Automatic analyzers, and in particular clinical chemistry analyzers, comprise an automatic pipetting unit with which pipetting operations are performed in a plurality of fixed positions. Even after thorough mechanical adjustment of the position of the pipetting needle during manufacture of the analyzer, the sum of the manufacturing tolerances of the various components of the analyzer and the deformations of the needle with time cause deviations of the position of the pipetting needle and make it difficult to have the pipetting needle properly aligned with the fixed pipetting positions it is expected to be positioned at by a transport device of the automatic pipetting unit. In order to have the pipetting needle properly aligned with the fixed pipetting positions, the operation of the analyzer has to include an initialization process which is carried out at each start of operation of the analyzer and which is suitable for positioning the pipetting needle at a reference, initial or home position, which in a Cartesian system is designated by the coordinates X0, Y0 and Z0 of the tip of the pipetting needle, and which is also called the zero position of the pipetting needle. Once the latter reference position is determined, the transport system of the pipetting needle should be able to position the needle accurately at each pipetting position.
In particular in compact analyzers, where the pipetting needle has to be introduced in vessels which have a relatively small cross-section, and where the distance between pipetting positions is relatively large, it is highly desirable to have a reliable initialization process of the above mentioned kind.

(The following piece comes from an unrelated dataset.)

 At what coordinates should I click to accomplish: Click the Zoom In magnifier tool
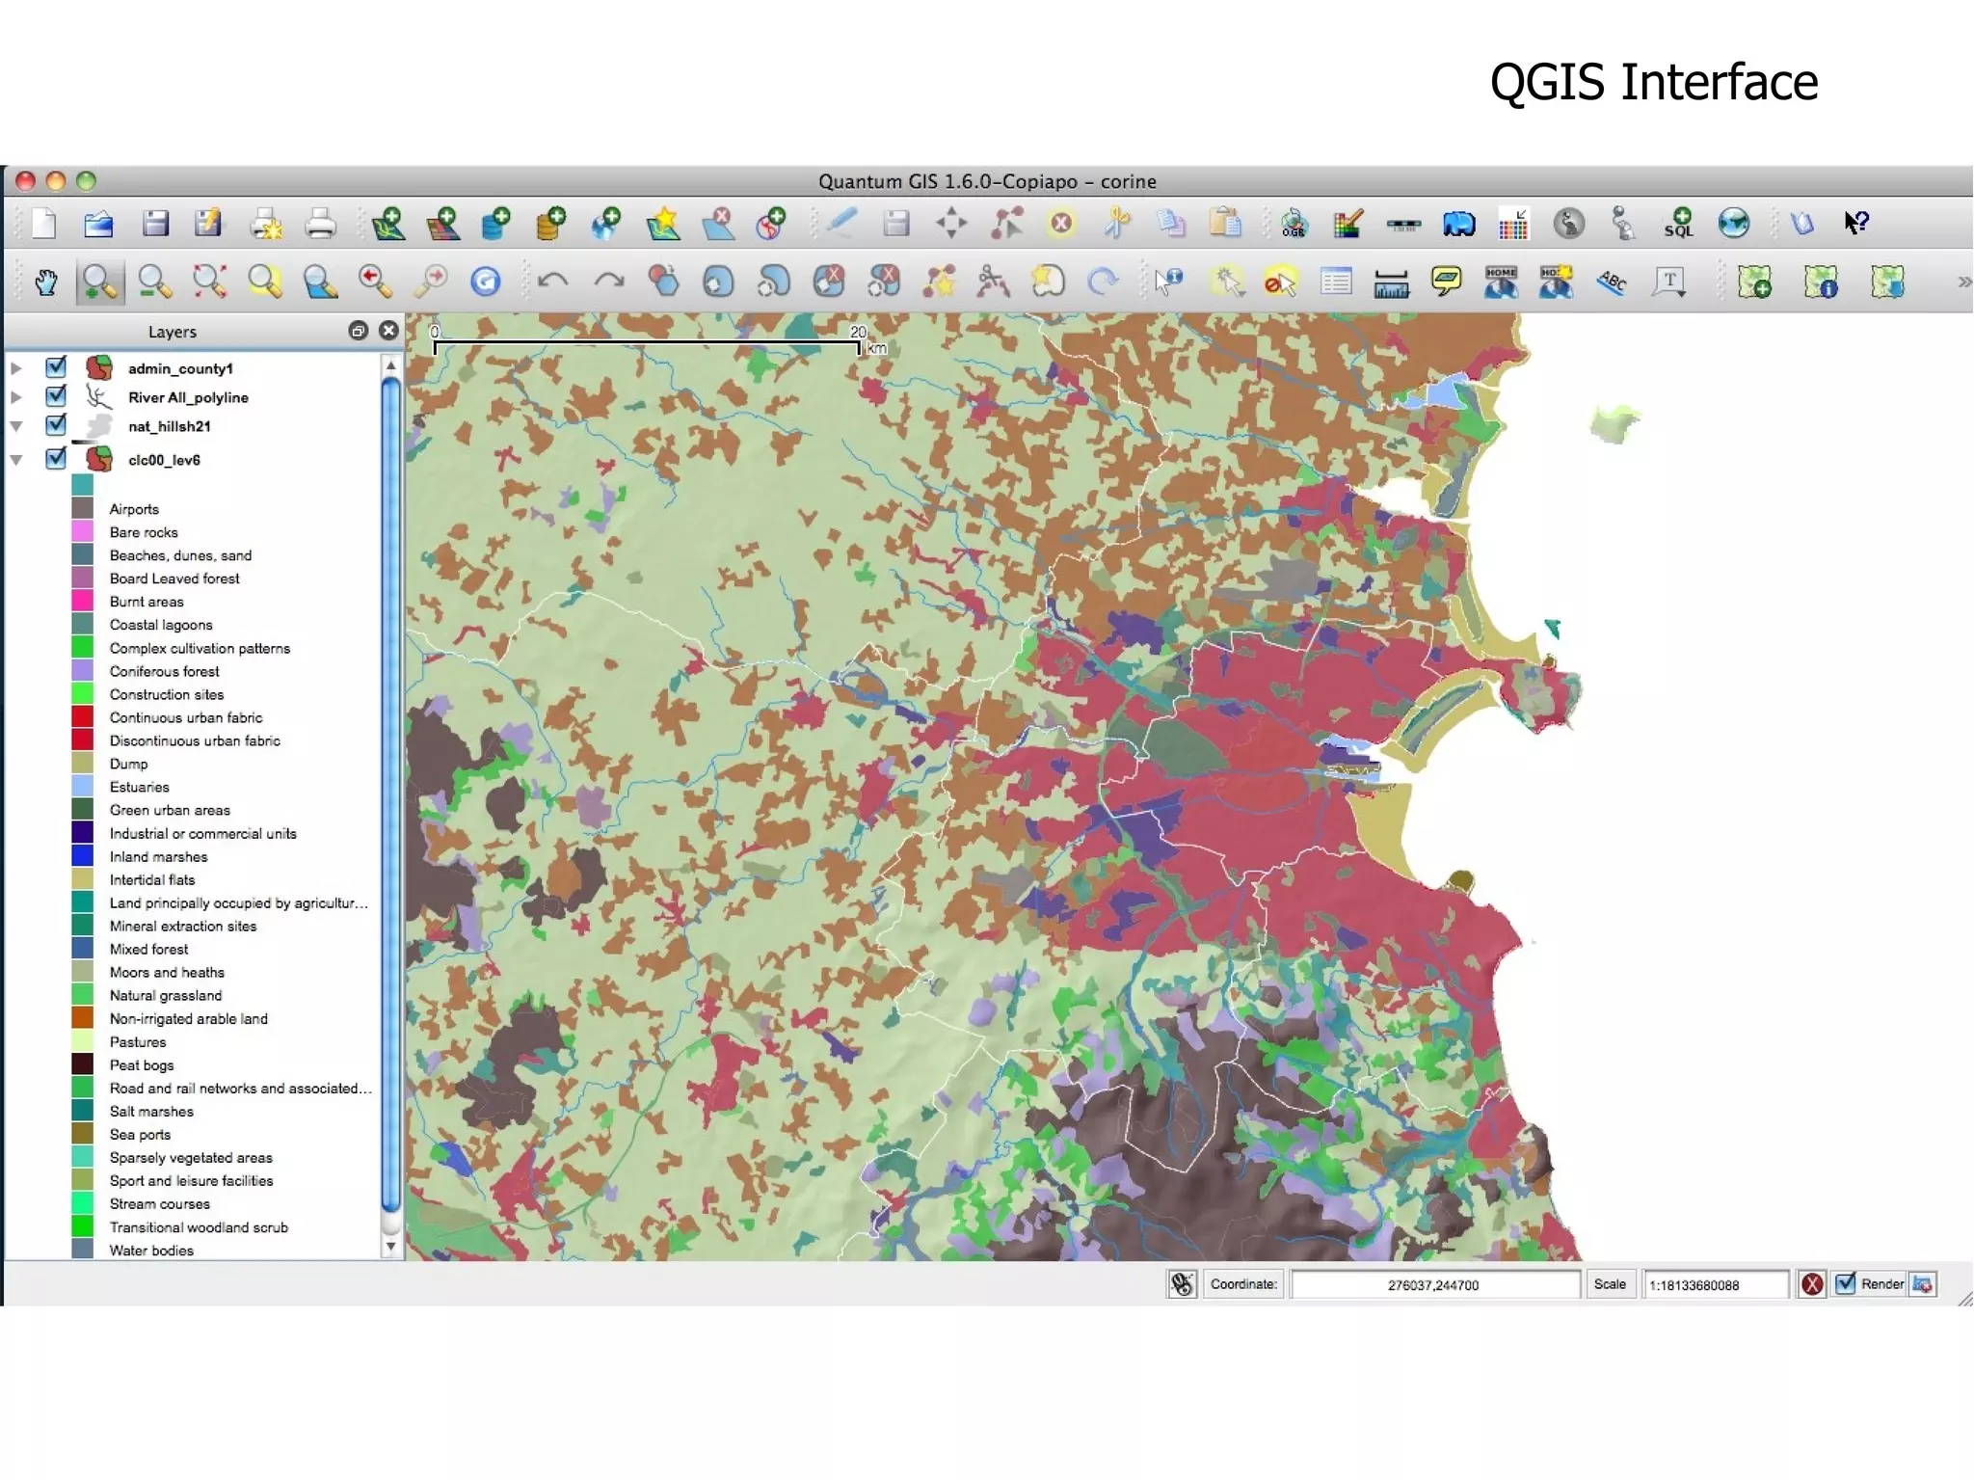pyautogui.click(x=99, y=282)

The task of providing such a reliable initialization process is particularly difficult when the transport device moves the pipetting needle only along a straight line, e.g. in X-direction only, and all pipetting positions are located in that linear path of the motion of the pipetting needle. A reliable initialization process is even more difficult to achieve when the portion of the pipetting needle which is introduced into a vessel for effecting a pipetting operation is moved along a circular path within the vessel for mixing liquids introduced in that vessel. In the latter case, a very accurate alignment of the pipetting needle and the vessel is required.
Known initialization methods require relatively expensive means. It is therefore desirable to have an initialization method which is reliable, even under the above mentioned circumstances, and which can be achieved at low cost.